6. ABSOLUTELY change your address. Amazon doesn't give a way for a seller within their shipping mechanism to change a buyer's address and in fact discourages sellers from doing so by taking away all protections if they ship to an address other than what's on file. If a buyer asks that of us, to ship to a different address, I always cancel the order, have them change their address, and then ask that they re-order.

Personally, I'm not sure exactly what kind of books you'll be buying but Amazon is easier and better for buyers and your protections there are much greater and easier to put into action should something go wrong.
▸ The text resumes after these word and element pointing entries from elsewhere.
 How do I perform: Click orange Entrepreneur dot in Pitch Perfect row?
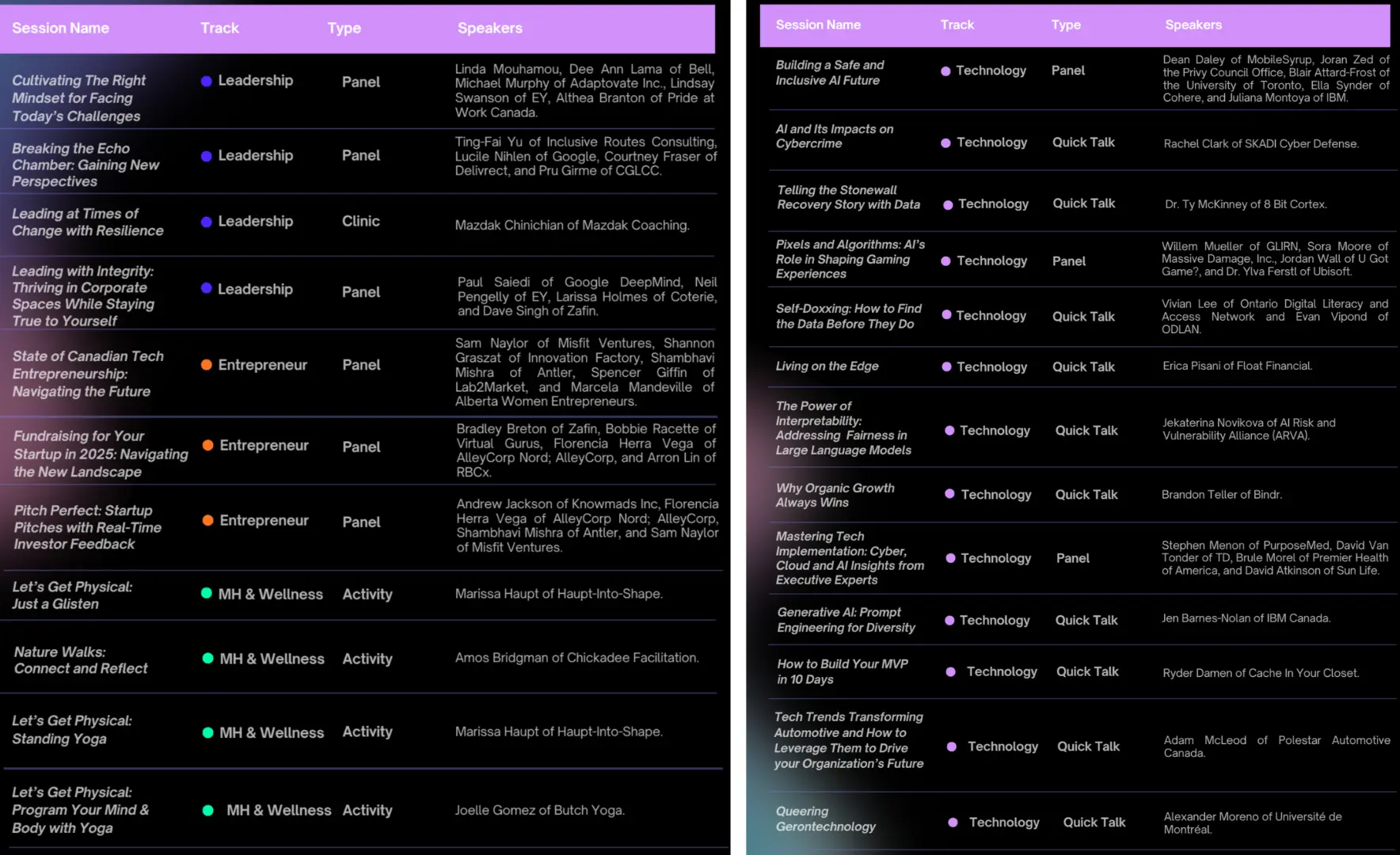point(207,520)
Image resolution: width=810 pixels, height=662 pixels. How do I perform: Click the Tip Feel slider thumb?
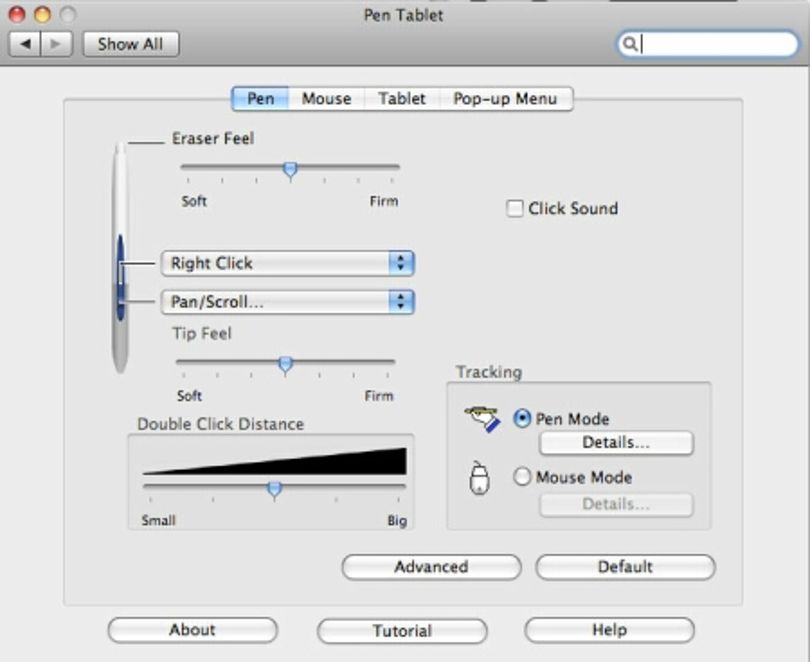coord(285,365)
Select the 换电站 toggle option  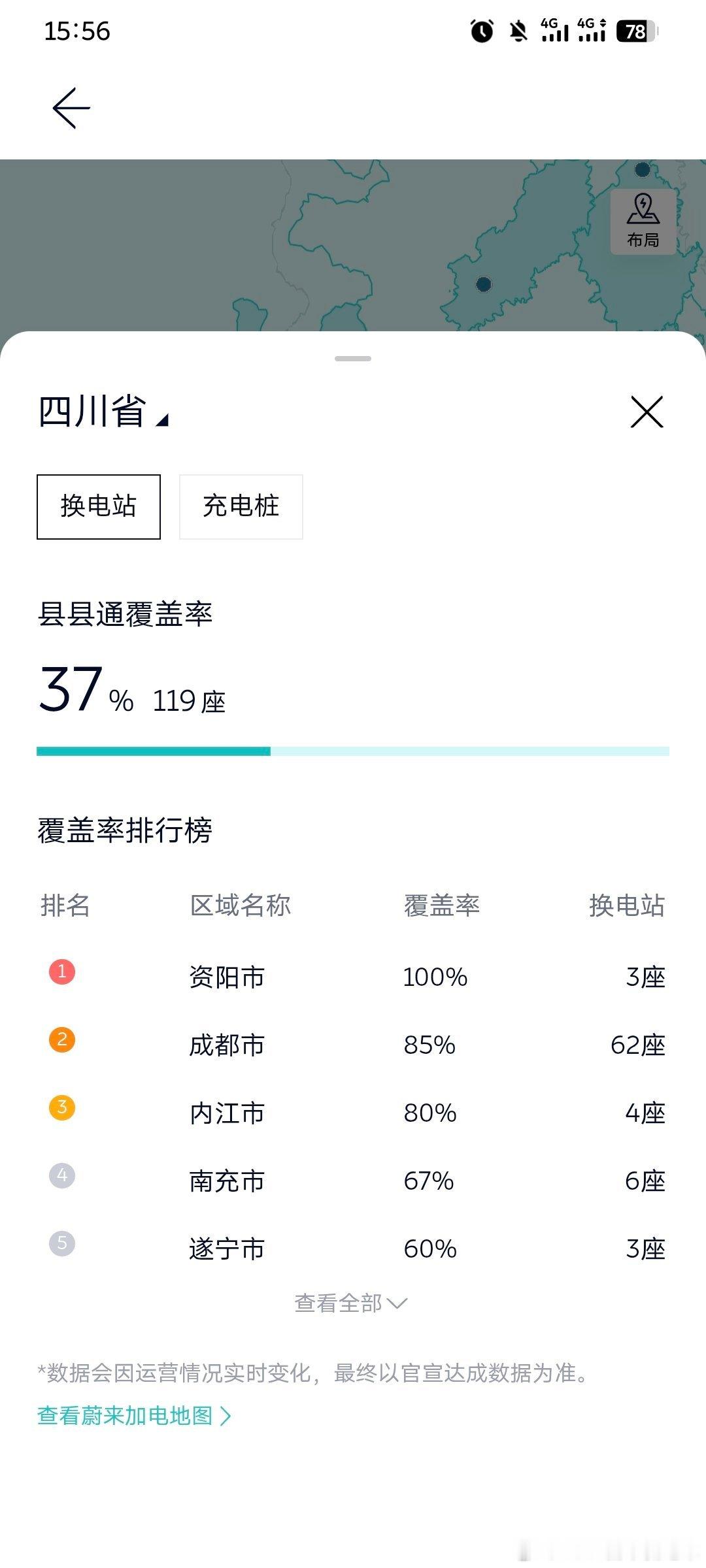[99, 507]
We sell on ebay too but I'd always go with Amazon over ebay as a buyer, if I could.
posted by youandiandaflame at 4:47 AM on October 5, 2012

Before you buy from Amazon take a look at The last 2 or 3 times I built a shopping cart of used books at Amazon I checked before ordering, and it was significantly cheaper. For some used textbooks it was 50% cheaper. And the stores on Abe do automatically combine for shipping.

That said, stores that use Amazon for fulfillment will do the $25 for free shipping thing. You can filter search results by books that will qualify for the free shipping.
posted by COD at 5:04 AM on October 5, 2012

Best answer: 6. You can add as many addresses as you like to your account, and just pick which one you want used for each order. (If you want books shipped to different places, that might be the one reason to do multiple orders.) Every time you pick an address to ship to that you haven't used before, Amazon has you re-enter some of your sensitive info, to make sure it's still you. I've had no problems sending presents to my sister, or having my stuff sent to the in-laws while I'm out of town, while still leaving my primary address in my Amazon account.
posted by Margalo Epps at 5:40 PM on October 5, 2012

Response by poster: Sorry, but what does "use Amazon for fulfillment" mean?
posted by pleasebekind at 6:02 PM on October 5, 2012

Response by poster: So I've been doing some more research and came across Thrift Books. Has anyone tried buying from this website? It offers free shipping (standard mail) although the delivery says it's 4-14 business days. I looked at the books that I'm planning to buy and they might be coming from a warehouse either in Connecticut or Washington. I plan to have them shipped to an LA address. Do you think that will take very long?
posted by pleasebekind at 12:51 PM on October 9, 2012

They are almost certainly shipping book rate - which could easily take 3 weeks to go across country.